Insbesondere in der öffentlichen Verwaltung, dem Schulwesens und dem Gesundheitssystem gibt es noch Einsparungspotenzial, ohne die Leistung zu schmälern. Manche öffentlichen Leistungen verursachen vergleichsweise hohe Kosten, bringen aber nur mittlere Ergebnisse.

Vergleicht man das Verhältnis zwischen Ausgaben und Ergebnisse der effizienteren Länder in Europa, lässt sich ein Effizienzpotenzial von 2,6% des BIP errechnen.

Was sind Lohnnebenkosten?

Alle – Arbeitgeber:innen wie Arbeitnehmer:innen – haben Lohnnebenkosten zu tragen. Einen großen Anteil davon machen die Sozialversicherungsbeiträge aus. Dienstnehmer:innen sehen auf ihrem Lohnzettel den Abzug vom Gehalt bzw. dem Lohn.

Dazu kommt aber noch der Dienstgeberanteil von mehr als 26,6% vom Brutto. 

Darunter fallen unter anderem folgende Abgaben:

  • Arbeitslosenversicherungsbeitrag
  • Kommunalsteuer, die an die Gemeinde geht
  • Beitrag zur Mitarbeitervorsorgekasse
  • Dienstgeberbeitrag zum Familienlastenausgleichsfonds (FLAF)
  • Zuschlag zum Dienstgeberbeitrag
  • Zuschläge zum Insolvenz-Entgeltsicherungsgesetz
  • Arbeiterkammerumlage
  • Wohnbauförderungsbeitrag

Breite Zustimmung zu Lohnnebenkosten-Senkung 

Eine aktuelle Umfrage des market-Instituts in der österreichischen Bevölkerung (n=1005) zeigt: Eine Senkung der Lohnnebenkosten ist von 78% der Befragten gewollt!

Zudem steigt die Zustimmung, denn im Februar waren noch 71% dafür. 

Auch sind 62% der Befragten dafür, dass "unechte" Lohnnebenkosten - also Leistungen, die nicht unmittelbar mit der Absicherung von Arbeitnehmer:innen zu tun haben, wie die Finanzierung von Schulbüchern, die Wohnbauförderung oder auch Abgaben für die Wiener U-Bahn - aus dem Landes- und Bundesbudget finanziert werden sollen.
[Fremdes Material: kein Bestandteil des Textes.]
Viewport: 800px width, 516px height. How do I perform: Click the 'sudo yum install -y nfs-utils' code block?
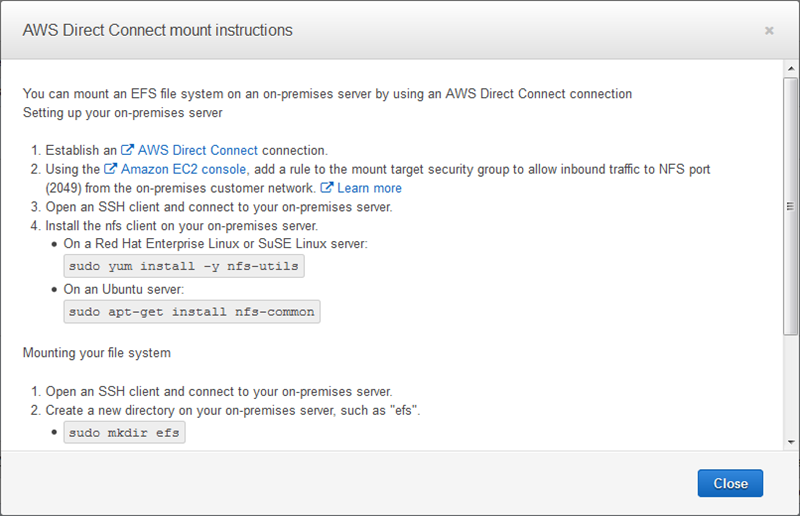click(184, 266)
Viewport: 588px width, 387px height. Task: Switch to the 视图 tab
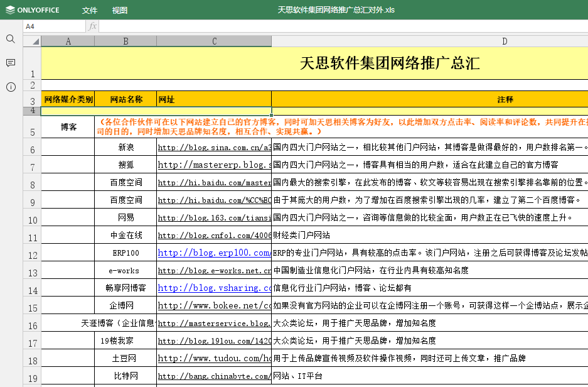pos(120,10)

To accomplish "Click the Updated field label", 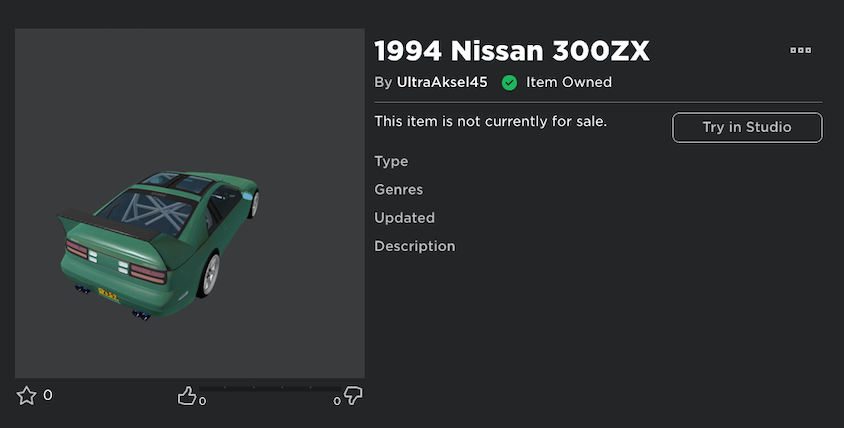I will 404,217.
Das Wichtigste im Überblick

  • Österreich hat im OECD-Vergleich die dritthöchste Abgabenquote mit 47,2%.
  • Unsere Wirtschaft ist im Jahr 2023 real um 0,7% geschrumpft, auch 2024 wird voraussichtlich 0,2% (Wifo) bzw. 0,5% (IHS) nur moderates Wachstum bringen.
  • Eine Senkung der Lohnnebenkosten um 1,4% des BIP (etwa äquivalent zu den Abgaben für den FLAF) würde laut der Studie von EcoAustria langfristig 5 Mrd. Euro mehr an Wirtschaftsleistung bringen.
  • Die Beschäftigung würde um 1% wachsen. Das sind rund 40.000 zusätzliche Arbeitsplätze.
  • Der private Konsum und die Exportquote würden um 1,5% bzw. um 1,4% steigen.
  • Die Senkung der Lohnnebenkosten finanziert sich rund zur Hälfte selbst, die andere Hälfte könnte durch Effizienzpotenzial gegenfinanziert werden.
  • Nach der Modellrechnung der EcoAustria müssten keine öffentlichen Leistungen gekürzt werden.